Foi com esse espírito que parei em todos os abastecimentos para comer e beber água, desde o primeiro, aos 6km, ao quinto já nos 25. Ainda não participei em muitas provas de trail, mas pareceu-me espectacular abastecimentos de líquidos e sólidos de 5 em 5km! Ainda sobre a organização, não posso falar muito sobre a marcação dos trilhos porque como ia no pelotão acabava por ter quase sempre um corredor de referencia. Sei que houve pessoal que se enganou num ponto, admito que estivesse mal sinalizado mas não me apercebi. A mim pareceu-me tudo muito bem. 

Passados os primeiros 10km de corrida quase sempre constante (mesmo a um ritmo perfeitamente controlado e descansado demorei 60 minutos a fazer estes 10km), estava finalmente na altura de começar a subir. Era agora que ia ver se os agachamentos realmente resultam!

A grande subida da prova tinha aproximadamente 5km e 600m de acumulado positivo. Nesta altura entrámos verdadeiramente na serra. A subida foi quase toda feita num trilho estreito (single track) com vegetação cerrada que nos arranhava os braços, pernas e cabeça. Fi-la obviamente toda a andar, mas sempre numa passada constante e vigorosa que me permitiu até passar algumas pessoas.
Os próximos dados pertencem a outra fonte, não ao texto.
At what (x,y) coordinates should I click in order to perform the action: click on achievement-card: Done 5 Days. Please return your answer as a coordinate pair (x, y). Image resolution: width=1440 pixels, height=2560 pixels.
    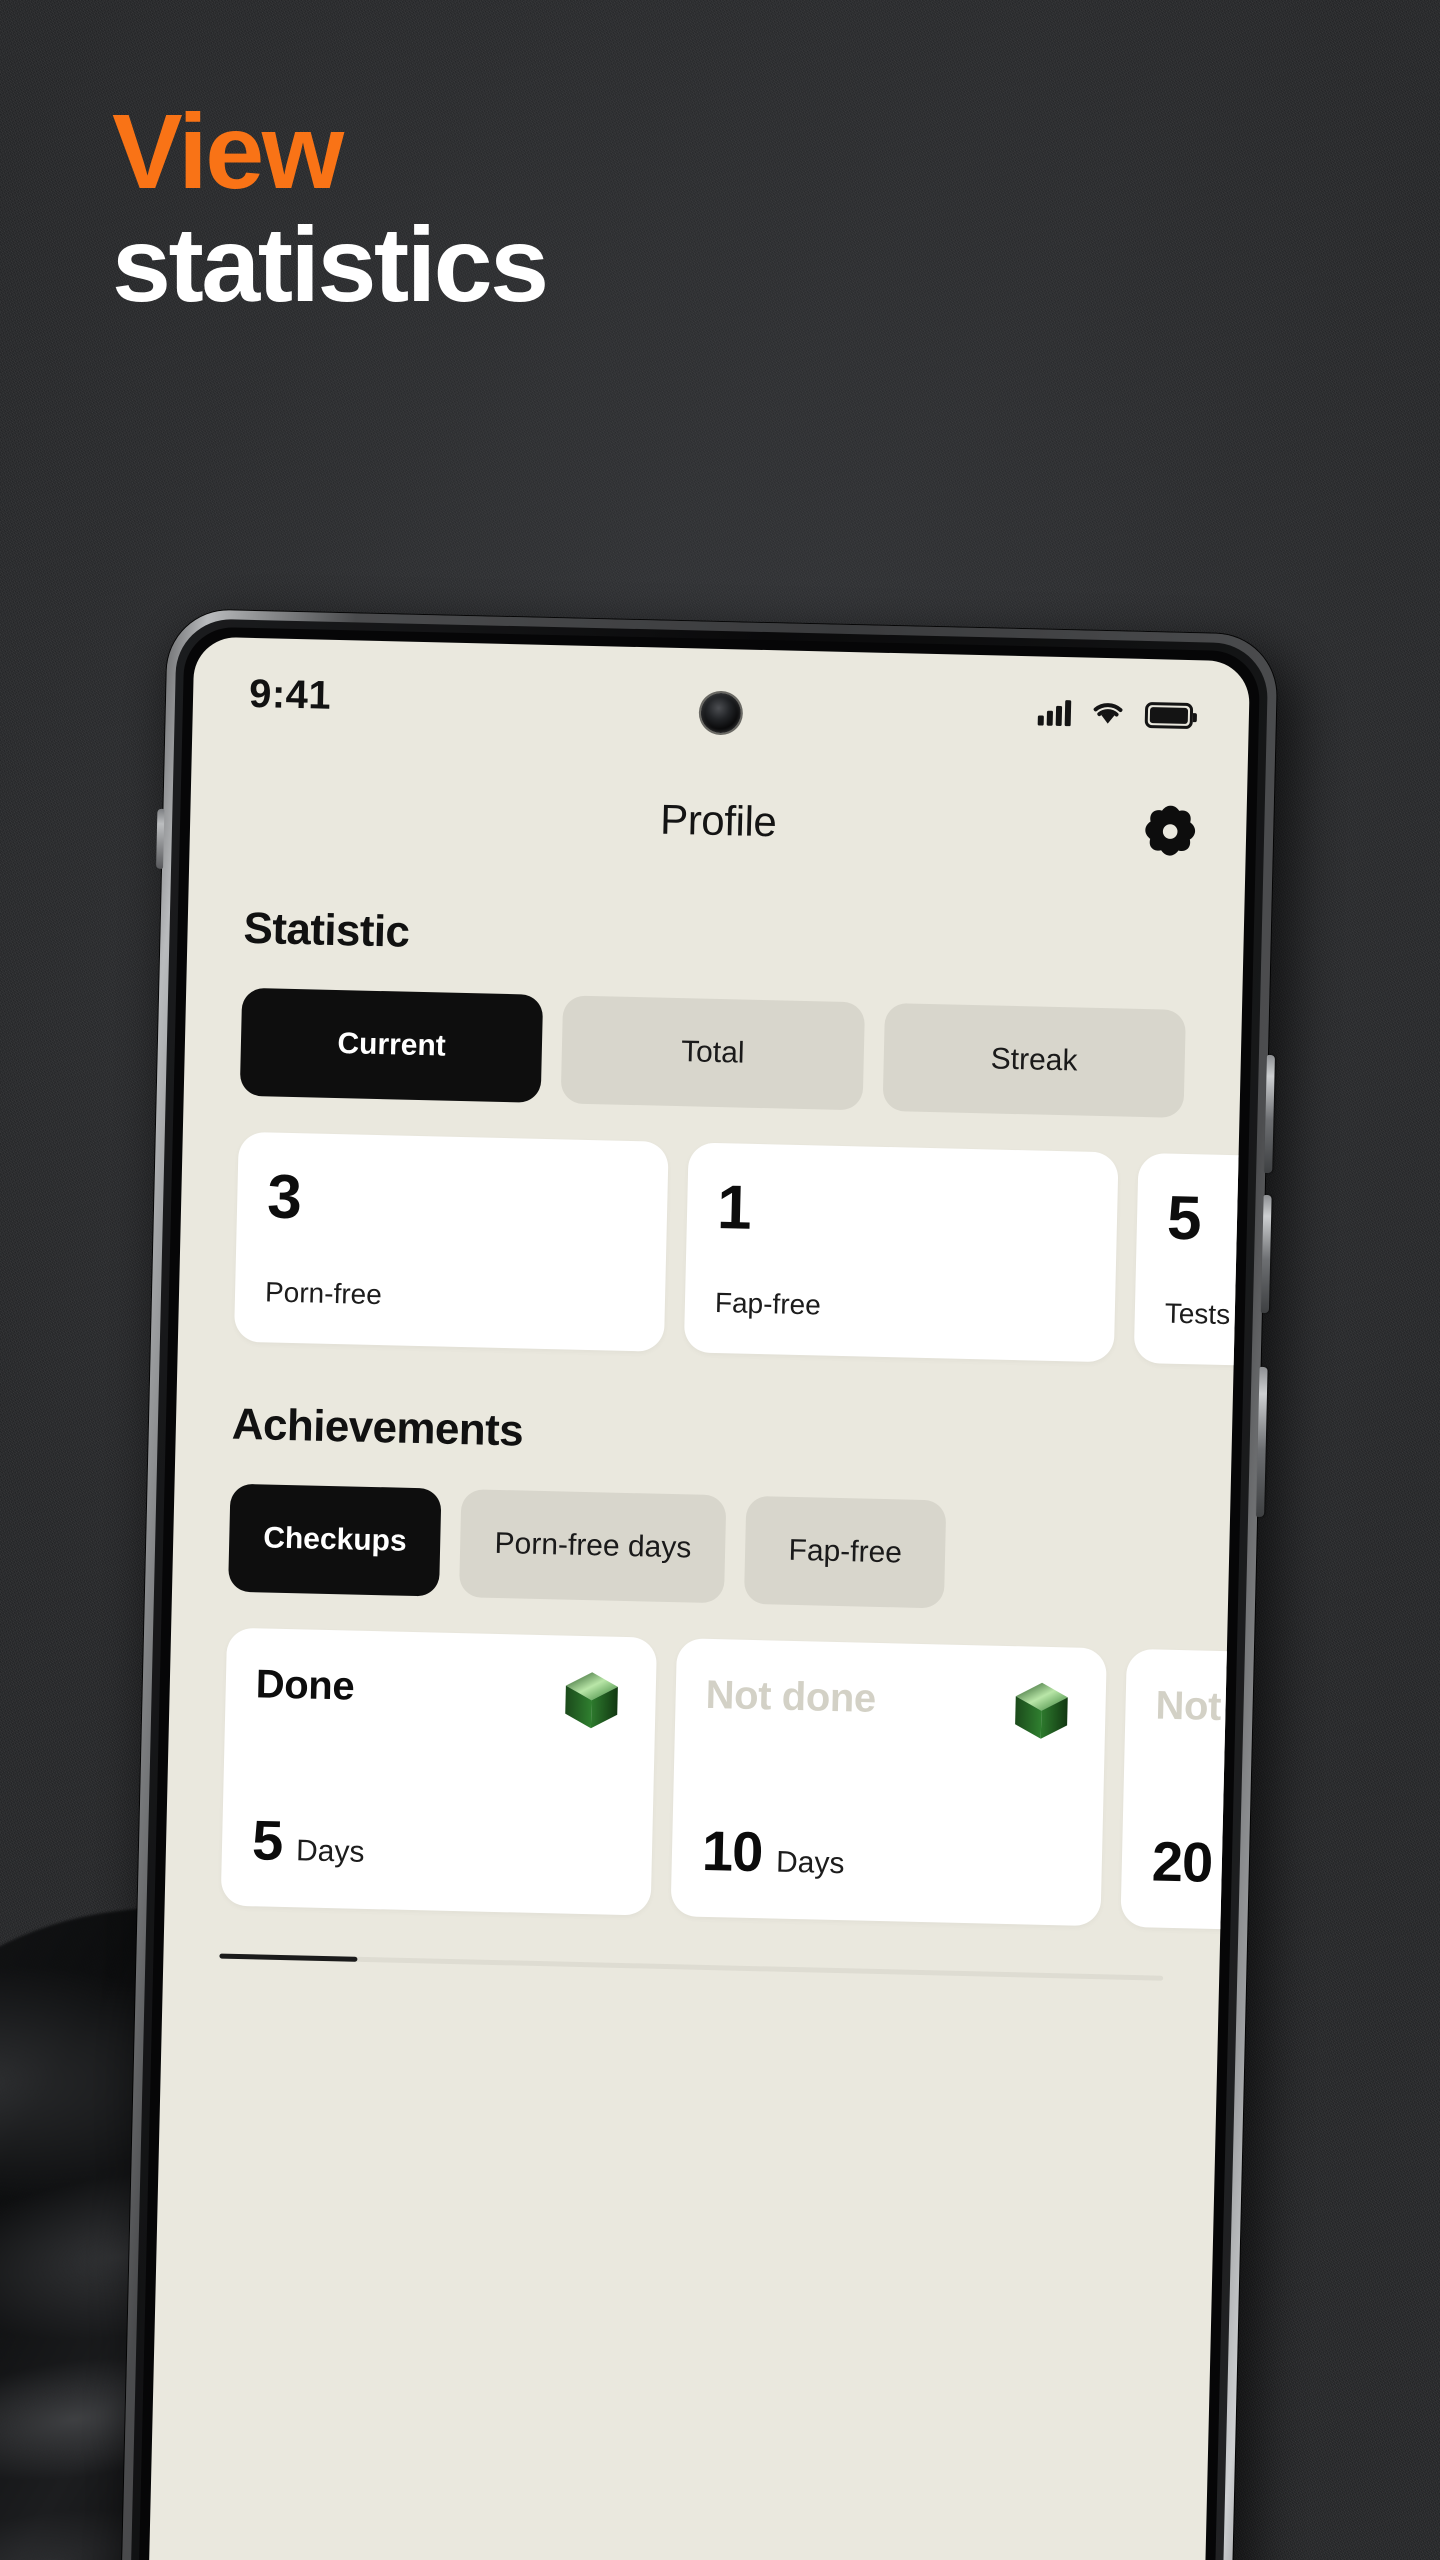
    Looking at the image, I should click on (439, 1772).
Subimos e subimos durante cerca de meia hora até finalmente a vegetação desaparecer. Lá ao fundo no nevoeiro vimos as famosas antenas, ponto de passagem obrigatório em qualquer trail. 
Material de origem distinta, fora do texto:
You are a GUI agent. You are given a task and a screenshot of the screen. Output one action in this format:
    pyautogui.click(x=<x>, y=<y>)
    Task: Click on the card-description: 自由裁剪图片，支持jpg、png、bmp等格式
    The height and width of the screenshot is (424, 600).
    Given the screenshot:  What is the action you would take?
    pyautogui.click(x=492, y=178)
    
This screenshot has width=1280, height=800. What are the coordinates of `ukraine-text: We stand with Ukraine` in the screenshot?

A grande subida estava feita e nem tinha dado por ela! Sentia-me muito bem fisicamente e nunca cheguei a ter aquela sensação que tive noutras alturas das pernas quase entrarem em combustão espontânea. Ok, não foi uma super subida, mas foi bastante longa. Longa o suficiente para há uns meses ter chegado lá acima de rastos. Agora sim, estou convencido que o tipo de treinos que tenho feito resulta mesmo!

Foi com esta dose extra de motivação que enfrentei os 5 quilometros seguintes praticamente todos a descer por single tracks muito rápidos e técnicos. Cada vez estava a gostar mais de estar ali, e pela primeira vez num trail não passei o tempo a olhar para o relógio à espera que os quilometros passassem. A segunda grande subida (muito menos agressiva que a primeira), mais uma vez a andar, foi também ela feita sem grandes problemas. A descida final foi super divertida, pelo que eu julgo ser um caminho de downhill dos ciclistas. Super rápida e técnica! Tive que por de lado as preocupações de me enrolar todo, mas valeu a pena. Os últimos 5 quilometros foram os mais aborrecidos da prova, numa estrada quase sempre plana e um pouco monótona num vale.

Cruzei a meta numas modestas 3 horas e 39 minutos. Eu sei que isto parece um lugar comum, mas realmente o tempo foi o que menos interessou nesta prova. Considero que o objectivo foi plenamente cumprido! Nesta altura estou com a motivação em níveis máximos para os 50km de Sintra daqui a duas semanas e com outra segurança quanto às minhas capacidades. Que chegue o dia 19!

A única foto minha que encontrei. Na parte final, o tal vale monótono.